* **Instruction**:
From the line with "How do I perform: Open Saved locations list?" to the line with "click(545, 478)", output the items as a JSON list of strings with one string per line and no blank lines. Leave the pictures out of the list.

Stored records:

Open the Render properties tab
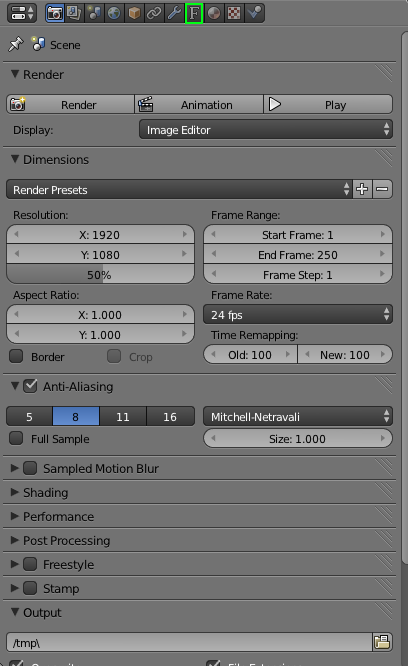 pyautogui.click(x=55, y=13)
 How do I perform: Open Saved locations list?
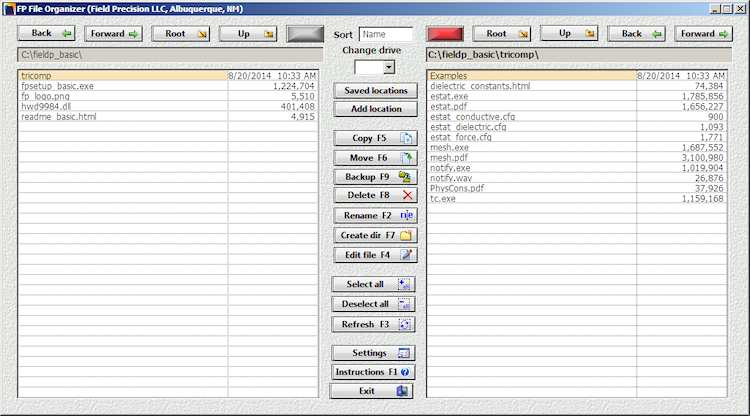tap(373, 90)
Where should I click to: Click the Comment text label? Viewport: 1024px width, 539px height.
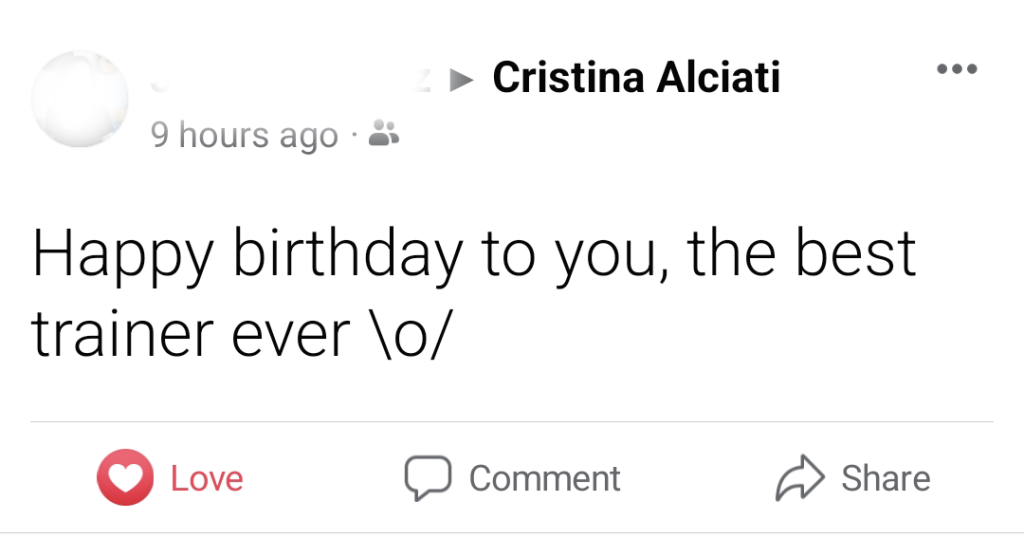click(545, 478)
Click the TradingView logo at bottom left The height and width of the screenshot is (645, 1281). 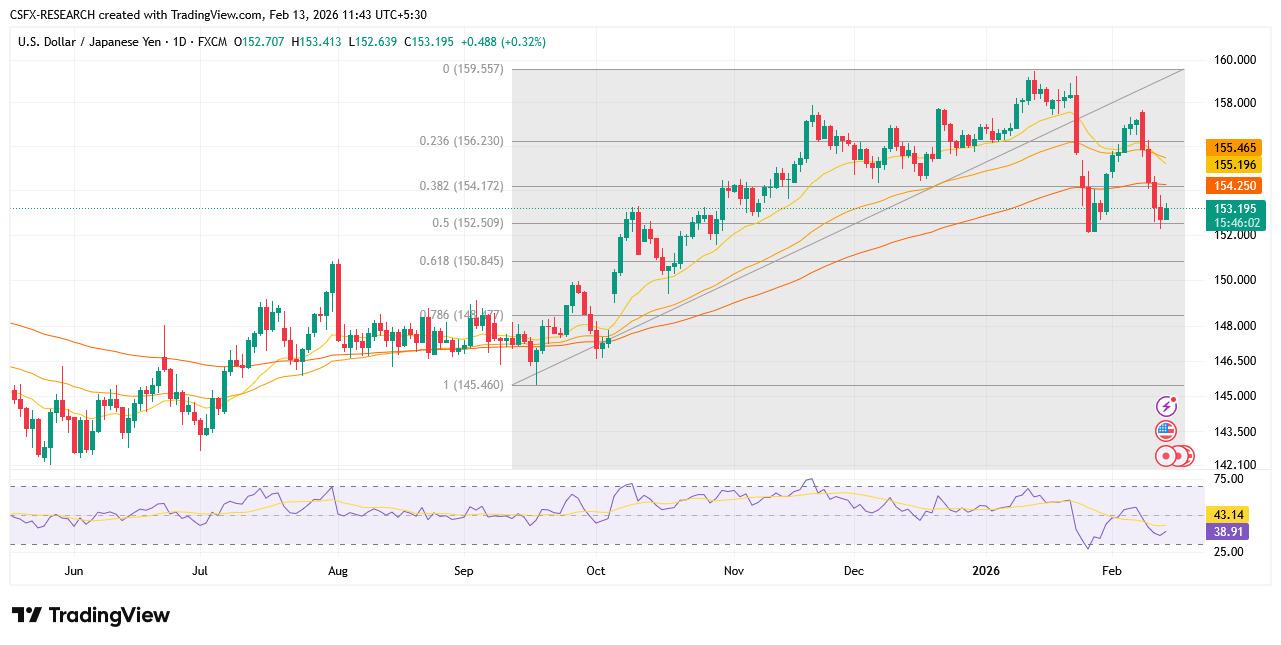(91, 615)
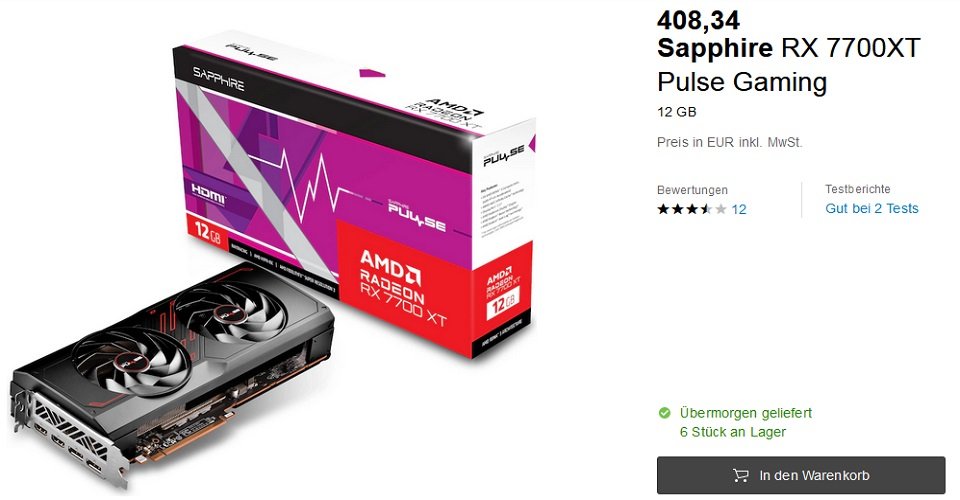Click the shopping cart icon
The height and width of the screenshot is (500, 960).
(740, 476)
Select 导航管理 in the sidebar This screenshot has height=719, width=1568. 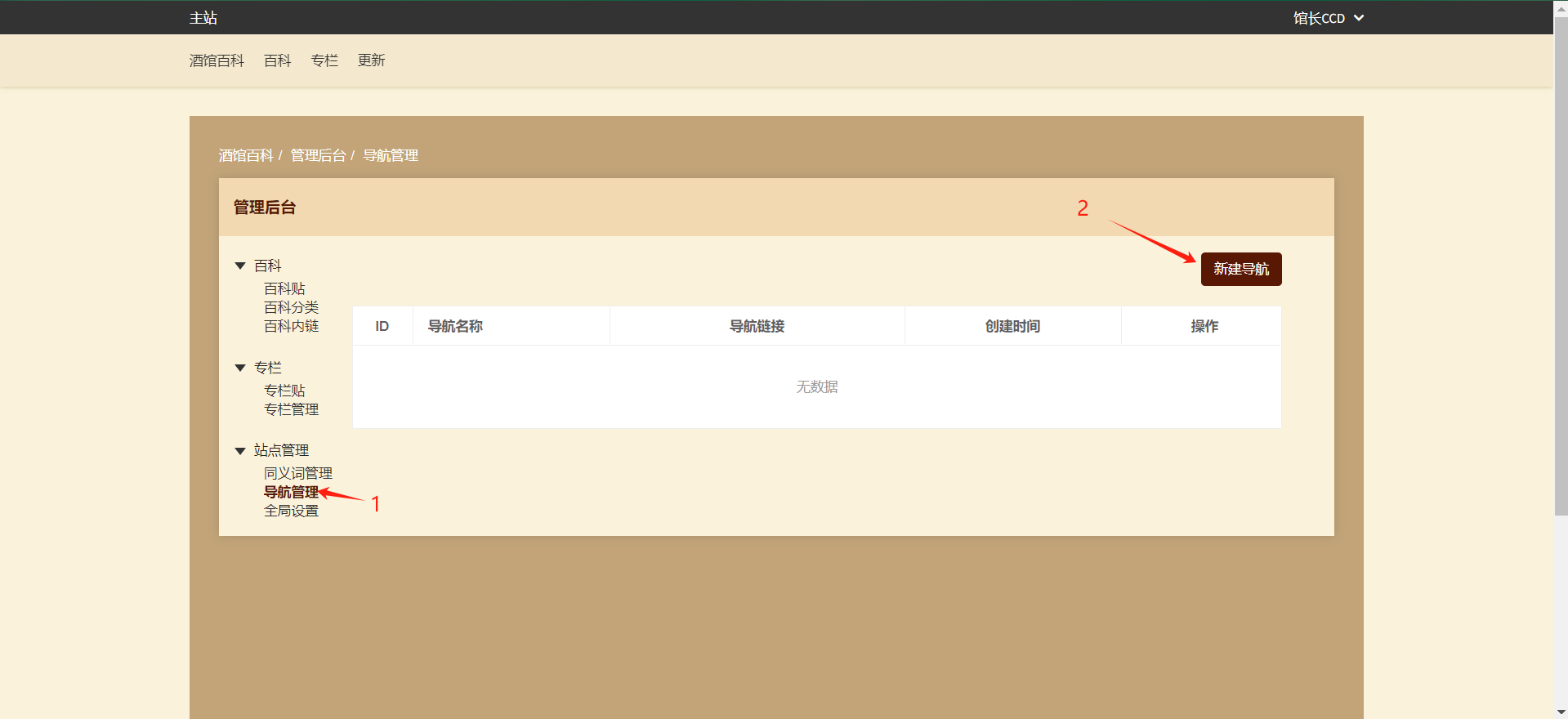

* **Task output**:
[
  " How do I perform: Open Saved locations list?",
  "tap(373, 90)",
  "Where should I click to: Click the Comment text label? Viewport: 1024px width, 539px height.",
  "click(545, 478)"
]